Consider the second bird species you chose to examine in the walkthrough.

  • Q5 (1 pt.): Include a figure of your logistic function plot. Your figure must include the name of the bird species, appropriate title, axes, etc.

  • Q6 (3 pts.): Qualitatively describe the bird’s presence/absence patterns in terms of basal area (or your other chosen predictor). Your answer should make reference to your fitted logistic model plot. Some questions you might consider are:

    • Does the bird species seem to prefer areas with high or low tree cover?
    • Does the bird species prefer low or high elevations? (for example, if you used elevation instead of basal area)
    • Does a logistic model seem like a good fit?

Gray Jays: Question 7 - 10

  • Q7 (1 pt.): How many total number of Gray Jays were observed in all of the sampling sites.
  • Q8 (2 pts.): Show the R code you used to perform the calculation.

  • Q9 (1 pt.): Calculate the total number of sampling sites in which Gray Jays were observed.

Hint: What happens when you use the sum() function on a vector of Boolean values?

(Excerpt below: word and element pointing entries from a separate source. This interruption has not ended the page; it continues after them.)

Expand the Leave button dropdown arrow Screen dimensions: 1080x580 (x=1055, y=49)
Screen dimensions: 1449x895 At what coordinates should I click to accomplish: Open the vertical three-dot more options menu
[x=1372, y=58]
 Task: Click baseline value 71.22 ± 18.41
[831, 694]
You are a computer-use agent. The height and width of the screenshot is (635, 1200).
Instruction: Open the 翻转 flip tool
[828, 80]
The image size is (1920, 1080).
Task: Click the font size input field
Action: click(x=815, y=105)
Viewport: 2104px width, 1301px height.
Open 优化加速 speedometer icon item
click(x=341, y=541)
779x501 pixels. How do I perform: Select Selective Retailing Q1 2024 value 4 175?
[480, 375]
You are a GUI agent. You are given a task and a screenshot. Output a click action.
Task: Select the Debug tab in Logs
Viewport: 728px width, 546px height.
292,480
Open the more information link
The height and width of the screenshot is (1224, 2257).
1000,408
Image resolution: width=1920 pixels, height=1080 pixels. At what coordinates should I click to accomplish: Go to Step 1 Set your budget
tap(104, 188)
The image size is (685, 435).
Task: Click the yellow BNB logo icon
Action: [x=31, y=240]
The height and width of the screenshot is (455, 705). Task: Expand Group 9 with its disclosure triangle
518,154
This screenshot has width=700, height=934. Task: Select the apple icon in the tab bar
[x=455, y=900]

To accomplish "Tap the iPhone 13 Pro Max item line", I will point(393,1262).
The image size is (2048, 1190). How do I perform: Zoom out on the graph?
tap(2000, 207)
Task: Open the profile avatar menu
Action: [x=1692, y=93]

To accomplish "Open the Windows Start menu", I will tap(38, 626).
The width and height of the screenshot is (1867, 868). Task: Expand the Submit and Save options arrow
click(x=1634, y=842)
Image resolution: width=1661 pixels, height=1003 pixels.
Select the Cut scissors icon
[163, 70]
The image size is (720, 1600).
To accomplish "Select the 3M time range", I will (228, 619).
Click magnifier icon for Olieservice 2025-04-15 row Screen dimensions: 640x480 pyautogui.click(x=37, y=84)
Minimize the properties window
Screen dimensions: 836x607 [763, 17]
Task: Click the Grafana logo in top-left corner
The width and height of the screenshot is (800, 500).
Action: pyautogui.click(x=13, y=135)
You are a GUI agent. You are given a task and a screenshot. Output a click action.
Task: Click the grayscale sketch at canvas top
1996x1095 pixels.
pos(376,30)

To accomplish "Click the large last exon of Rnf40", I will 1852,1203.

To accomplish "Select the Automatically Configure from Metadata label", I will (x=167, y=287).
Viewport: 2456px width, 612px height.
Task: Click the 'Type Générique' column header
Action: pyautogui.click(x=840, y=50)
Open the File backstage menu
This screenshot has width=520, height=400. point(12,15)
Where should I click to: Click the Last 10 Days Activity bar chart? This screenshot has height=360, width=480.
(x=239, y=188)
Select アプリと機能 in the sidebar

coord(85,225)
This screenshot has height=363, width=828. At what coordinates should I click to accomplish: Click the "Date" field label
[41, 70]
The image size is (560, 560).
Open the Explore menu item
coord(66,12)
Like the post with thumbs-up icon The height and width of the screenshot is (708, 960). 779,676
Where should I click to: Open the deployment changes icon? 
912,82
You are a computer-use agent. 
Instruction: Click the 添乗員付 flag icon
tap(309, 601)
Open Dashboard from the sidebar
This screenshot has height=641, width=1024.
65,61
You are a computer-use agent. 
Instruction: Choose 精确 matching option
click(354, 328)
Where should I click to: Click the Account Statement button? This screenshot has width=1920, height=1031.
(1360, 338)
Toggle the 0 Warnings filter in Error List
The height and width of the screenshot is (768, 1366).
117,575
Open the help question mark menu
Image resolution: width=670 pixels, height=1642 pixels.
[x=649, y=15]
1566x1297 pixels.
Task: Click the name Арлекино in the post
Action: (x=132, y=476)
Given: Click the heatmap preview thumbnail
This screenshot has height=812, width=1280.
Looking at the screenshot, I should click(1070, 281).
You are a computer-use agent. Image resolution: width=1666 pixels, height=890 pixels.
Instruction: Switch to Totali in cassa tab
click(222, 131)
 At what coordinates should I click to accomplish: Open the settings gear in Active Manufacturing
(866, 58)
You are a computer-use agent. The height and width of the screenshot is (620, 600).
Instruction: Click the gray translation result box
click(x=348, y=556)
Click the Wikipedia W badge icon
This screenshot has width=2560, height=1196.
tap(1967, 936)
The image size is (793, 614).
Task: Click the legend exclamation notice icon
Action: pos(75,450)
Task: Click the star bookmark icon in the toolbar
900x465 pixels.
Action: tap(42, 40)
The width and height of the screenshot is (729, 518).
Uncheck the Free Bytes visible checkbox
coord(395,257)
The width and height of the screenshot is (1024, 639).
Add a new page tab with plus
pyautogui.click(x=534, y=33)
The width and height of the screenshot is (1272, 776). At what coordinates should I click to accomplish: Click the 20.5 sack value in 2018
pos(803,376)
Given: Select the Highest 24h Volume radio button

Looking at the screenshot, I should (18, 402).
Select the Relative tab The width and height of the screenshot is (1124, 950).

  • Q10 (2 pts.): Include the R code you used to perform the presence/absence calculation.

NOTE: To grade your R code, we will attempt to run it with only the dat_all data frame in the R environment. You should test that your code does not depend upon any other variables.

Report

Compile your answers to all 0 questions into a pdf document and submit via Moodle.

  • You may also do your work in an R Notebook and submit a rendered html file.